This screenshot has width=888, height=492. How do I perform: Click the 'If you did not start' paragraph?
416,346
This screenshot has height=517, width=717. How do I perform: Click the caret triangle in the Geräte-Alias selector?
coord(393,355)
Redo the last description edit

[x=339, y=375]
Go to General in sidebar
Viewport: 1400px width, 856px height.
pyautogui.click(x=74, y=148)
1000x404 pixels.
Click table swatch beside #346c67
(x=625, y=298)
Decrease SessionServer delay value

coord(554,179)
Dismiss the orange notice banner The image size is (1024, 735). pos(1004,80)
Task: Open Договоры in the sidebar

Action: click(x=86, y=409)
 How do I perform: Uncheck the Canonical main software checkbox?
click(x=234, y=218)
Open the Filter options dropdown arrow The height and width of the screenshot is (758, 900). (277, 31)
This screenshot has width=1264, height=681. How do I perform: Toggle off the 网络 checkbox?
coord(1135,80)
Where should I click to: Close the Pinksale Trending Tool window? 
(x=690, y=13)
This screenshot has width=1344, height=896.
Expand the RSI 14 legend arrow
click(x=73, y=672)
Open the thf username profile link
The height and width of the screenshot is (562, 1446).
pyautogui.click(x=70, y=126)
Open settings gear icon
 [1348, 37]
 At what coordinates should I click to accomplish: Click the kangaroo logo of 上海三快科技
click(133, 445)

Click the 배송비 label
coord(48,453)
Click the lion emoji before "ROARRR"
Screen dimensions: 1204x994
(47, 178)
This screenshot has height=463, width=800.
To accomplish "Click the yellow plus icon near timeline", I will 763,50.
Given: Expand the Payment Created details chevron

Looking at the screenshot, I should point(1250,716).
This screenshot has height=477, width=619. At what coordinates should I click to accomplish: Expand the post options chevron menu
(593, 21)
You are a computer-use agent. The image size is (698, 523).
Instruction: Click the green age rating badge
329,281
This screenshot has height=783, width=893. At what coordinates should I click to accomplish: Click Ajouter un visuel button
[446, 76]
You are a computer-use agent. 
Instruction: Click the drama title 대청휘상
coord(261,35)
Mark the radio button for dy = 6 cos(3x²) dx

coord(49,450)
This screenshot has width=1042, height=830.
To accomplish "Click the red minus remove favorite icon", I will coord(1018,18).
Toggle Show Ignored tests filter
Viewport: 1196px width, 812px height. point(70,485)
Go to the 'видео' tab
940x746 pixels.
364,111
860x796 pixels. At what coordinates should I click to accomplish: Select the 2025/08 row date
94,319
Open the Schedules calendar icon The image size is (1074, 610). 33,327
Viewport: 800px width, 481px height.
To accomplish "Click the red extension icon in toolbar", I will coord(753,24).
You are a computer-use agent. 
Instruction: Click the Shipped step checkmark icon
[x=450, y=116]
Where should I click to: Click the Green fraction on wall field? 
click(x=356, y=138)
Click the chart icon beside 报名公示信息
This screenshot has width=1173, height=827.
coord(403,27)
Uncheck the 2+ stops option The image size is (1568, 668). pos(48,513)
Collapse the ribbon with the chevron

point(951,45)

###

### Stated task
Rewrite the records above with "chevron" switched to "caret" everywhere it occurs, leaving everything else unchanged.

### Finished answer
This screenshot has width=888, height=492. How do I perform: Click the 'If you did not start' paragraph?
416,346
This screenshot has height=517, width=717. How do I perform: Click the caret triangle in the Geräte-Alias selector?
coord(393,355)
Redo the last description edit

[x=339, y=375]
Go to General in sidebar
Viewport: 1400px width, 856px height.
pyautogui.click(x=74, y=148)
1000x404 pixels.
Click table swatch beside #346c67
(x=625, y=298)
Decrease SessionServer delay value

coord(554,179)
Dismiss the orange notice banner The image size is (1024, 735). pos(1004,80)
Task: Open Договоры in the sidebar

Action: click(x=86, y=409)
 How do I perform: Uncheck the Canonical main software checkbox?
click(x=234, y=218)
Open the Filter options dropdown arrow The height and width of the screenshot is (758, 900). (277, 31)
This screenshot has width=1264, height=681. How do I perform: Toggle off the 网络 checkbox?
coord(1135,80)
Where should I click to: Close the Pinksale Trending Tool window? 
(x=690, y=13)
This screenshot has width=1344, height=896.
Expand the RSI 14 legend arrow
click(x=73, y=672)
Open the thf username profile link
The height and width of the screenshot is (562, 1446).
pyautogui.click(x=70, y=126)
Open settings gear icon
 [1348, 37]
 At what coordinates should I click to accomplish: Click the kangaroo logo of 上海三快科技
click(133, 445)

Click the 배송비 label
coord(48,453)
Click the lion emoji before "ROARRR"
Screen dimensions: 1204x994
(47, 178)
This screenshot has height=463, width=800.
To accomplish "Click the yellow plus icon near timeline", I will 763,50.
Given: Expand the Payment Created details caret

Looking at the screenshot, I should point(1250,716).
This screenshot has height=477, width=619. At what coordinates should I click to accomplish: Expand the post options caret menu
(593, 21)
You are a computer-use agent. The image size is (698, 523).
Instruction: Click the green age rating badge
329,281
This screenshot has height=783, width=893. At what coordinates should I click to accomplish: Click Ajouter un visuel button
[446, 76]
You are a computer-use agent. 
Instruction: Click the drama title 대청휘상
coord(261,35)
Mark the radio button for dy = 6 cos(3x²) dx

coord(49,450)
This screenshot has width=1042, height=830.
To accomplish "Click the red minus remove favorite icon", I will coord(1018,18).
Toggle Show Ignored tests filter
Viewport: 1196px width, 812px height. point(70,485)
Go to the 'видео' tab
940x746 pixels.
364,111
860x796 pixels. At what coordinates should I click to accomplish: Select the 2025/08 row date
94,319
Open the Schedules calendar icon The image size is (1074, 610). 33,327
Viewport: 800px width, 481px height.
To accomplish "Click the red extension icon in toolbar", I will coord(753,24).
You are a computer-use agent. 
Instruction: Click the Shipped step checkmark icon
[x=450, y=116]
Where should I click to: Click the Green fraction on wall field? 
click(x=356, y=138)
Click the chart icon beside 报名公示信息
This screenshot has width=1173, height=827.
coord(403,27)
Uncheck the 2+ stops option The image size is (1568, 668). pos(48,513)
Collapse the ribbon with the caret

point(951,45)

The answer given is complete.